# I thought he was a Demason's Cichlid?



## anythingfishylady1 (May 3, 2010)

*Pseudotropheus Demasoni or Not?*​
Yes 9100.00%NO!! 00.00%


----------



## anythingfishylady1 (May 3, 2010)

So, I thought this guy was a demasoni, however he is already over 3 inches long and according to the description of demasoni's their stripes are very uniform

"The Demanson's Cichlid has the typical Mbuna elongated 'torpedo' body shape. They have alternating vertical bars that are dark blue, almost black and light blue. There are six dark and five light, starting with a dark stripe behind the gill cover and ending with a muted dark stripe at the base of the tail fin. On their head they have three light blue stripes alternated with the two dark ones. One of these dark stripes is between the eyes and the other one runs across the forehead, where it sort of intersects with the very first vertical bar just behind the gill cover.

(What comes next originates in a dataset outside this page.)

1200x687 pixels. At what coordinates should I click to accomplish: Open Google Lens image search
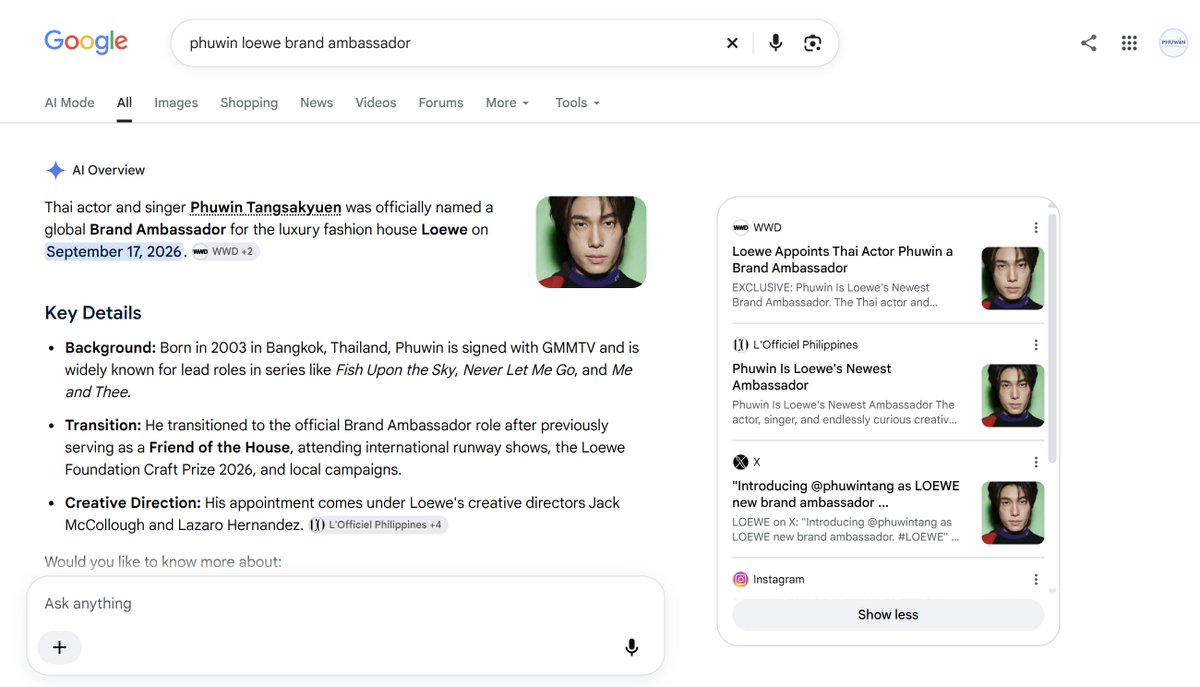812,43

Their "chin" is a medium blue coloring. On the dorsal fin the stripes angle back with the lighter blue ones being thinner than the dark. The tail fin has very thin "horizontal" lines of dark and light blue and the edge is 'outlined' in the light blue and underlined with a dark blue."
-----http://animal-world.com/encyclo/fresh/cichlid/DemansonsCichlid.php

and my guy doesn't fit the bill, if you'll notice the band on his head does not intersect the first band on his body, and some of his body stripes are intersected or broken and instead of 6 dark and 5 light there are more like 7, thanks for your help!








0

oh, and p.s. he is a male but has no egg spots and from what i've read all of their males have these, also I have Dem's in my tank bought at the same time or sooner and they still look like babies :-? :fish:


----------



## anythingfishylady1 (May 3, 2010)

sorry for all the typing errors, kids spilled bubbles on lap top and fried the keyboard so i had to connect an old one i've used for spare parts, extra keys and such, so it only has about 10 keys left on it, the rest of the keys are just pads and finger memory! thanks for looking


----------



## StructureGuy (Jul 27, 2002)

anythingfishylady1 said:


> So, I thought this guy was a demasoni, however he is already over 3 inches long and according to the description of demasoni's their stripes are very uniform


Don't believe everything you read on the internet. The vertical stripes are not necessarily uniform at all. But some people are selectively breeding the ones with perfect striping.

Kevin


----------



## Melanochromis (Mar 30, 2005)

I agree with StructureGuy. I've had Metriaclima Pulpican with irregular vertical bars/markings.


----------



## alanastar (Mar 6, 2006)

StructureGuy said:


> anythingfishylady1 said:
> 
> 
> > So, I thought this guy was a demasoni, however he is already over 3 inches long and according to the description of demasoni's their stripes are very uniform
> ...


I got slated for suggesting such a thing some time ago on a UK forum!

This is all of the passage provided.